Wednesday, July 30, 2008

B:TAS reviews: House and Garden

(11/3/09)

Most episodes of Batman evoke a 1940s atmosphere.  Gritty streets, detective stories, heavy shadows; all of this is reminiscent of the era’s succulent pulp thrillers.  House and Garden evokes the 1950s in its juxtaposition between a Norman Rockwell kind of domesticity and sci-fi horror surprises.  I have never seen Invasion of the Body Snatchers, which so many people often compare to this episode, but I have seen enough episodes of The Twilight Zone to understand the trend of making ideal middle class American life seem eerie and sinister under the surface.

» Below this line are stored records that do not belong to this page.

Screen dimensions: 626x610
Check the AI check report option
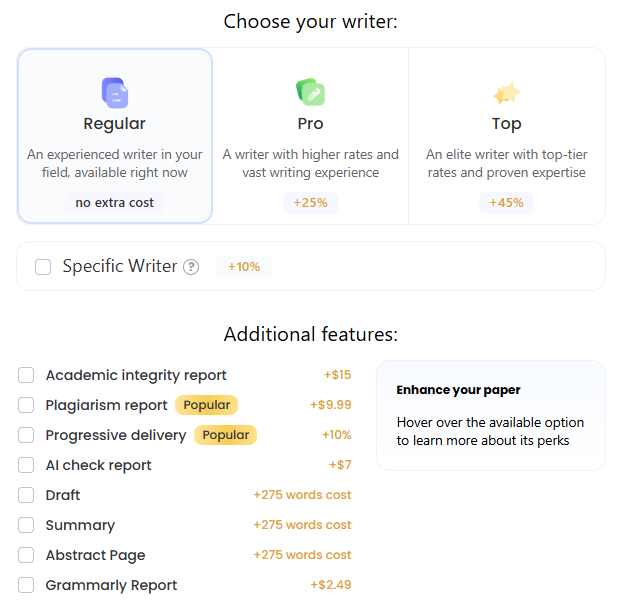(x=26, y=465)
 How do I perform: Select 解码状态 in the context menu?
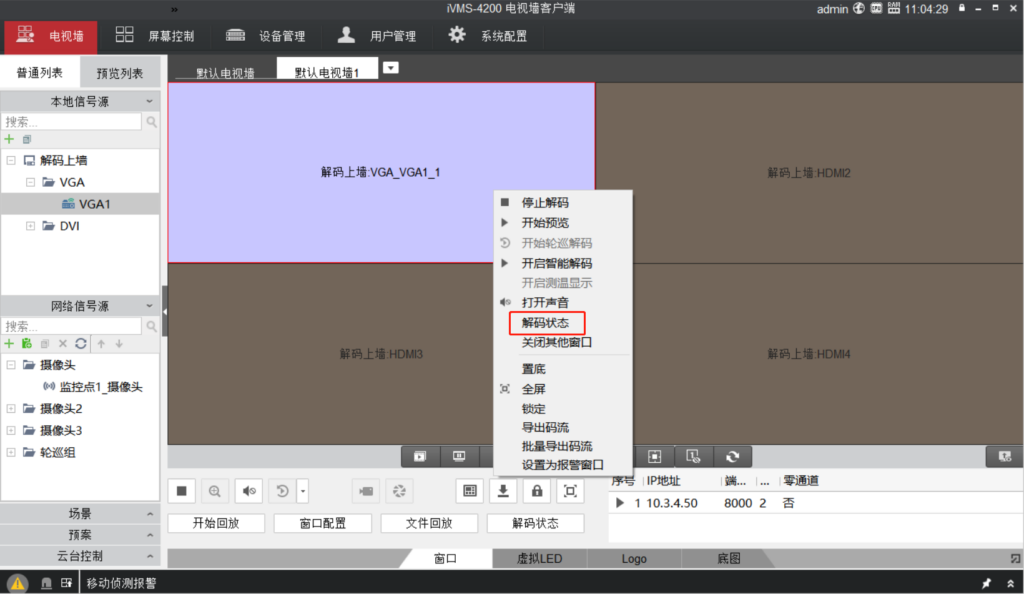click(x=545, y=323)
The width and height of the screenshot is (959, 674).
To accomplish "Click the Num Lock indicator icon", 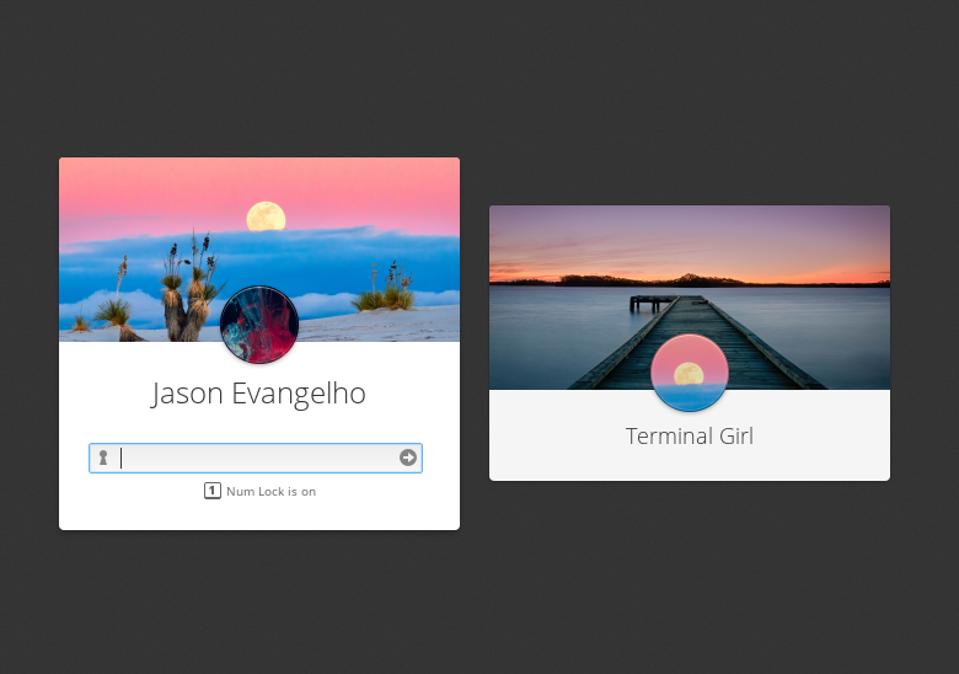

But Dini’s primary objective is not to riff on old genres, but to revisit a character that has yet to be treated well by a script.  Poison Ivy has been the raving environmental terrorist whose only dignified major appearance has been in a Thelma and Louise comedy caper.  Now she is humanized, no longer a hollow shell reliant on a gimmick, but a psychologically fragile woman who cannot pursue her most deeply rooted emotional wants and needs without filtering them through her own psychosis.  The link between the jollily domestic and the covert grotesquerie lies in Poison Ivy’s twisted conjoining of basic human want and misguided obsessions.

See No Evil already presented us with an ominous Gotham suburb in its desolate neighborhood of rickety fences and condemned buildings.  It is worth noting that Gotham City in daylight rarely looks as natural as in the night.  Oftentimes the sky is oversaturated in its bright orange hues, casting uncomfortable shadows on and within buildings.  I find this true of Pamela Isely’s new house.  Its reveal is set to a jovial theme and yet it is externally drab with the sun blaring down on it.

There is a kidnapping plot mid-story that I could personally have done without.  It adds a reasonably well-staged fight scene on a smoky dock, but it slows down the propulsion of the narrative, which had already started to meander in its revelation of new information.  As soon as the ordeal on the wharf is over with, Robin immediately reveals the first handful of big shocks and suddenly the action speeds forth unhindered.  Though I am not usually so hesitant about giving spoilers in my reviews, as I assume anyone who reads one has already seen the episode in question, the third act of House and Garden simply cannot be written about casually.

I will say though, that Poison Ivy’s defense of her actions, in which she states that she meant everything she said about wanting a family, constitutes Diane Pershing’s greatest vocal performance in the show.  It’s so unplanned and forceful; I can feel her frustration in not wishing for her actions to be viewed as perverse for the sake of perversity.  She has done these things for innate human reasons, even if they have resulted in crimes against nature.  I feel that the thievery aspect might cheapen the effect, as it really is more selfish generic law breaking.  It does spark the investigation, and yet might not her genetic experiments speak for themselves?

Before descending into the realm of cold, pale inhumanity of her The New Batman Adventures redesign, Ivy had this tour-de-force of an emotional examination that forever made her one of Batman’s most sympathetic adversaries in the animated series.